Tuesday, June 8, 2010

Active with the activists

45 minutes outside Chiang Mai in Northern Thailand, nearly 100 attendees, from NGOs, community media, academics, activists, social workers and government officials, are at the second MekongICT camp.  People have come from Thailand, Laos, Myanmar/Burma, Cambodia, Bangladesh, Malaysia, Korea, Vietnam, India and Sri Lanka; from outside the region there are community-based ICT proponents from the US, Canada, and New Zealand.

My key note covered Government 2.0 and Civil Information Society – why it is important, examples of government 2.0 around the world, and how to move forward.  Coming from a high trust, transparent democracy in New Zealand, I was filled with admiration for activists working in these Mekong countries who have none of the tools that we take for granted - such as Freedom of Information legislation or consultative democracy.
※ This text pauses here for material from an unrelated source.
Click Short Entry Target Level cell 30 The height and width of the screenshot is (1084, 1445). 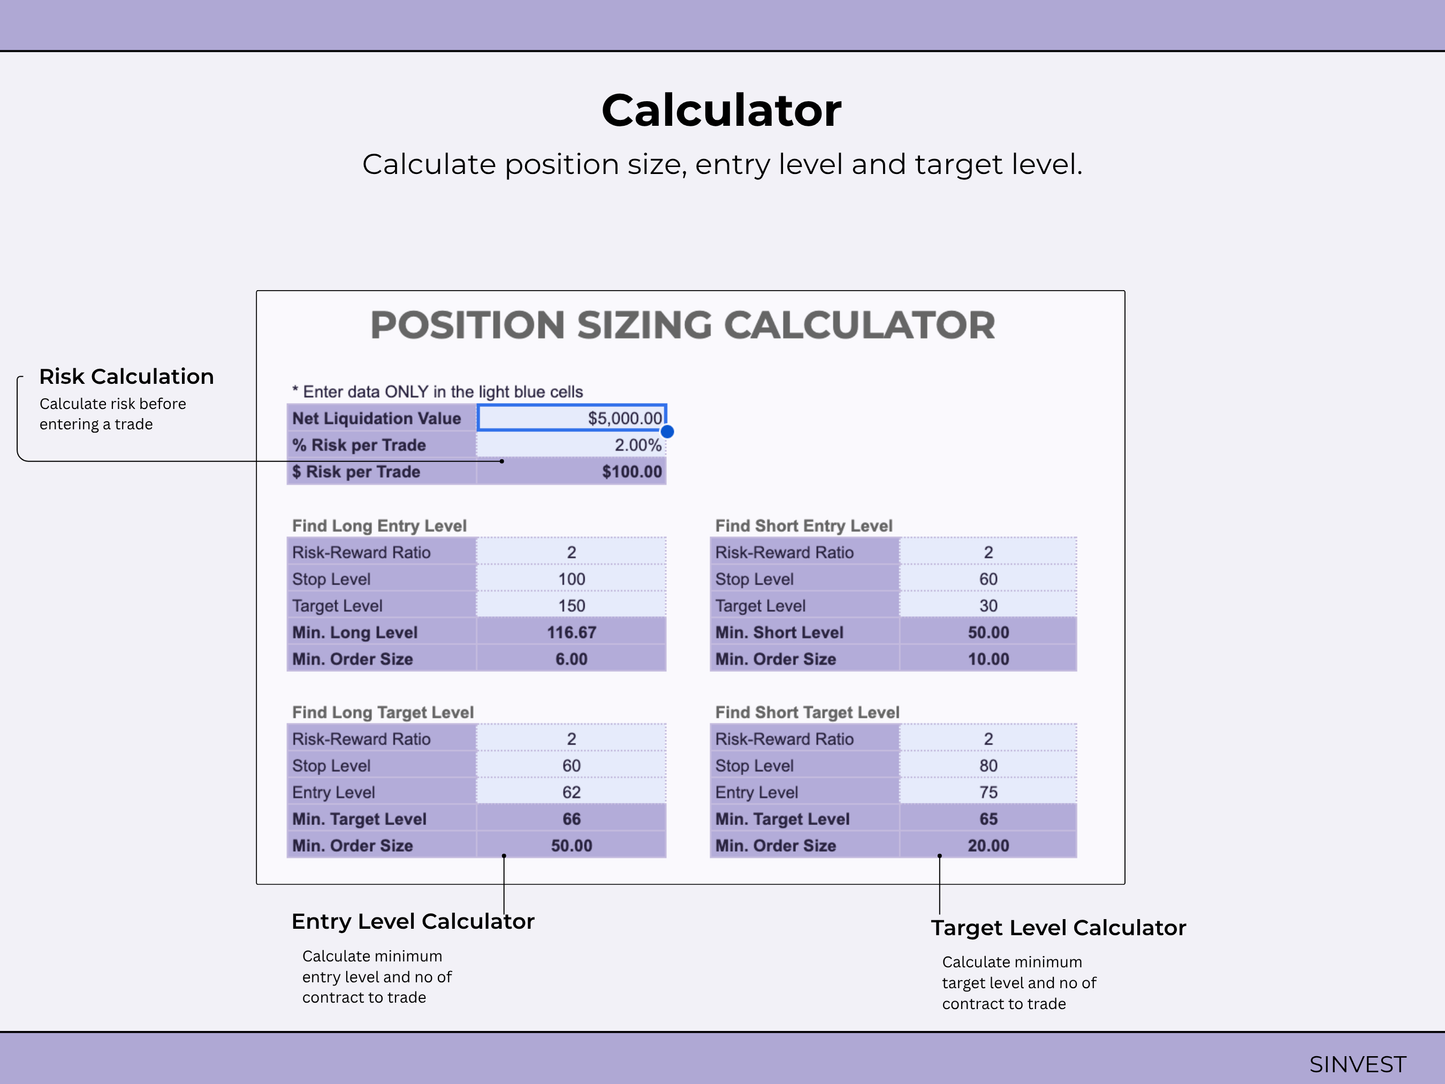pyautogui.click(x=988, y=606)
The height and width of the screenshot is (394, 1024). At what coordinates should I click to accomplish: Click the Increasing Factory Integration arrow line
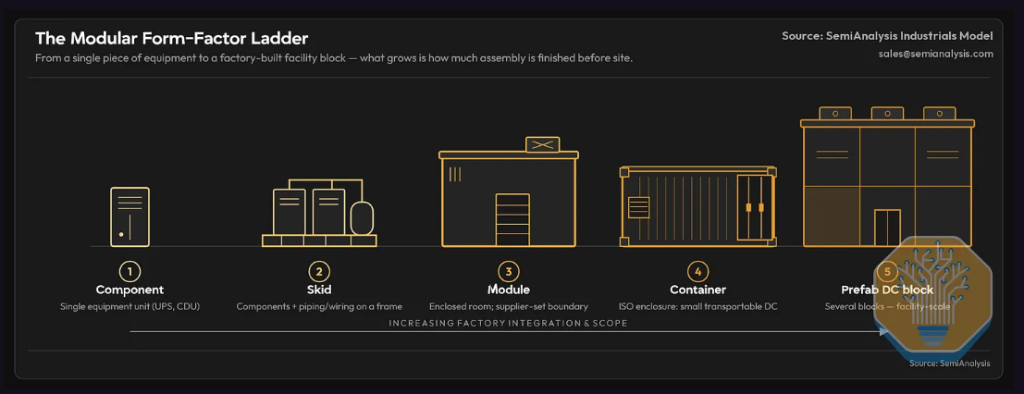pos(509,332)
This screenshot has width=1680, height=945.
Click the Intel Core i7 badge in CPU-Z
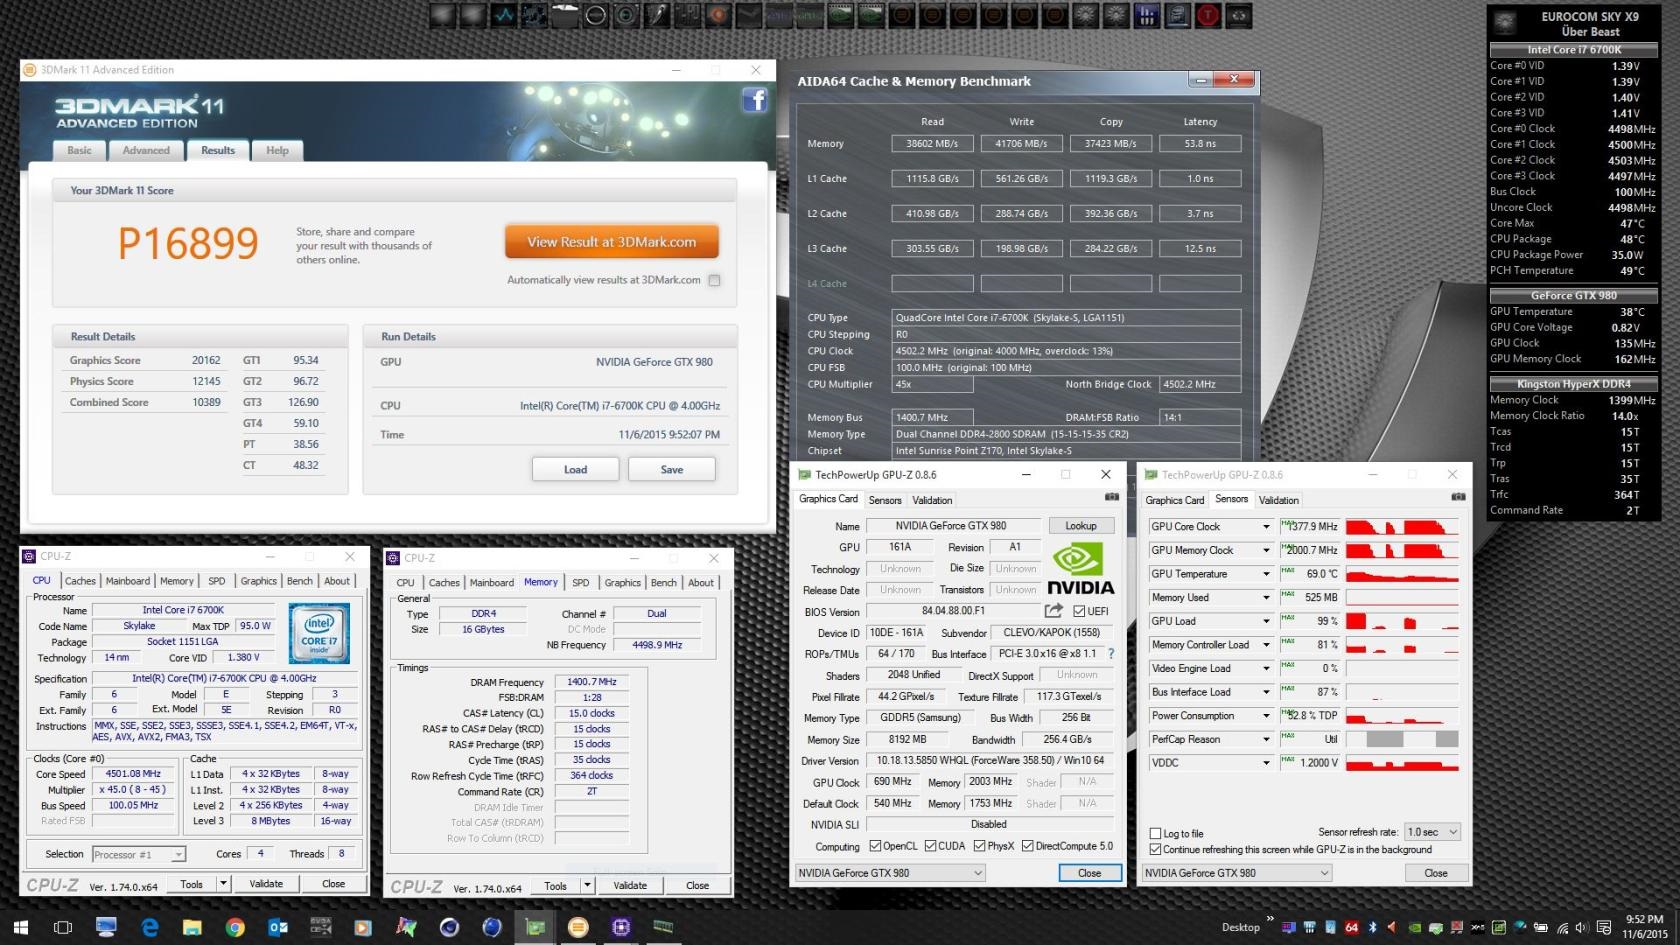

One question that I was asked – “what incentives can be put in place for countries like ours, where government is closed and we cannot get information?” – gave me food for thought.  Apart from anger that people with power, in positions of authority and leadership, do not accept their responsibilities to serve the people who they lead, I could only come up with one answer - find an individual government official who wants to make a difference. If  "Law is the Operating System of Democracy", how do you lead your life without a reliable operating system?

The ideas emerging so far include protecting your information when operating as an NGO, and activism through citizen journalism.There are teams building community radio stations with parts that you used to be able to buy from Dick Smiths and Radio Shack before they put them all away in the drawers at the back and sold you glossy end products. Another group are creating a wifi mesh network to connect communities peer to peer communities.  Along the hall, I am at a workshop designing SMS systems for supporting farmers - "for people in the world that need it most, the only way to access the power of ICT is through SMS.

I keep thinking "Agitprop" without even knowing if that is a word with currency in the 21st century - it meant a lot in 1970. Wikipedia tells me that it is term from Bolshevist Russia, that had negative connotations in the west. It seems to fit well with what is happening here - communities helping each other to help themselves.  Billy Bragg would be proud of them:

Jumble sales are organised and pamphlets have been posted
Even after closing time there's still parties to be hosted
You can be active with the activists
Or sleep in with the sleepers
While you're waiting for the great leap forward

1 comment:

  1. Hi Laurence, good to read this, and kudos for citing Billy Bragg's great song. I was going to say that many of the countries that you listed people coming from at this event actually do have a Freedom of Information Act, but then I looked at your slides and saw you knew this. I couldn't see a reference at the end of your slides for the bar chart on slide 23 though - the UN e-participation index. Any chance you could post the link to that in a comment here?

    Also, in terms of what civil society can cite to politicians to motivate them, and help them understand why to introduce FOI laws, I discussed with NGOs in Cambodia the issue of attracting foreign investment. Companies like to invest where there is certainty about the regulatory environment. Greater transparency can help with this, reducing the risk of arbitrary government/court decisions that can cost companies lots of money and probably also reducing the risk that they're ask to pay corrupt people bribes for permits.

    You're right too about law being the operating system of democracy, but I think every country, even with good FOI laws, can demonstrate that a belief in rationality and the rule of law will only get you so far. There's plenty of evidence to suggest that when politicians' interests (party political or genuine belief in what is good for the country rather than self-interest necessarily) conflict with what rational, even-handed application of the rule of law requires, sometimes 'perverse' results occur.